Exercise goal: For each line below that includes the word "computer", make a copy.

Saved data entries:
- - -

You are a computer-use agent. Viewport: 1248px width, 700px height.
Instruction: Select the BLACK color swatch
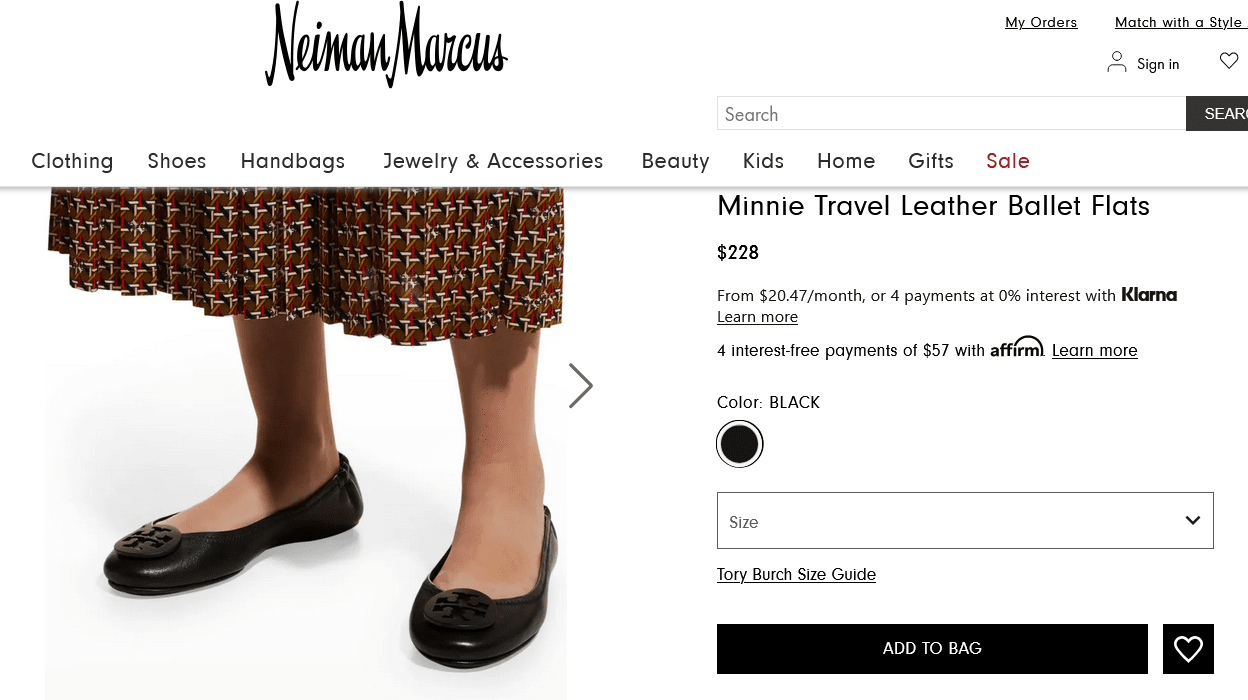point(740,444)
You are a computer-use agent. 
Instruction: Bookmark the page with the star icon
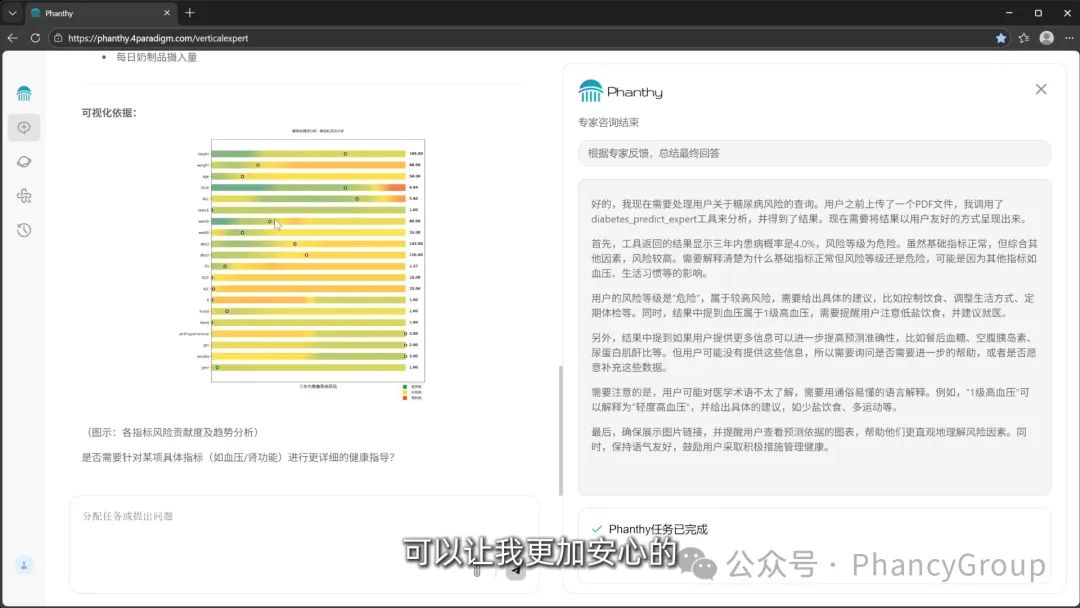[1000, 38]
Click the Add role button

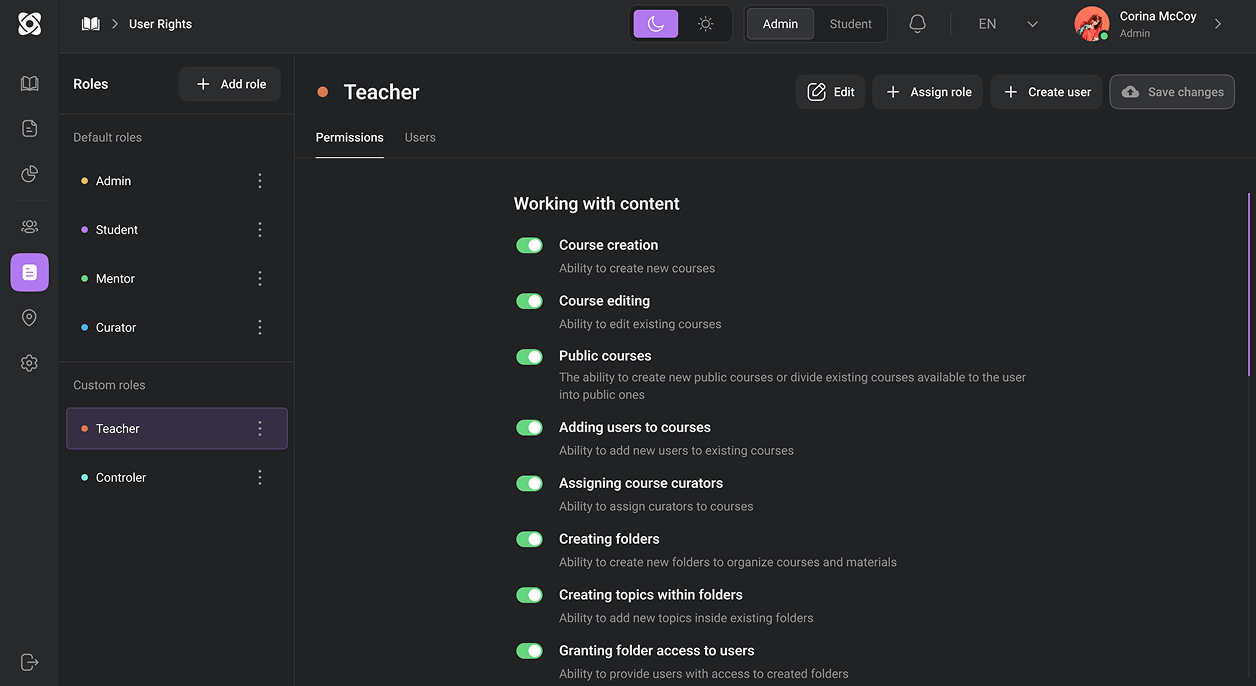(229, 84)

- - -

Solution below:
You are a computer-use agent. Viewport: 1248px width, 700px height.
You are a computer-use agent. 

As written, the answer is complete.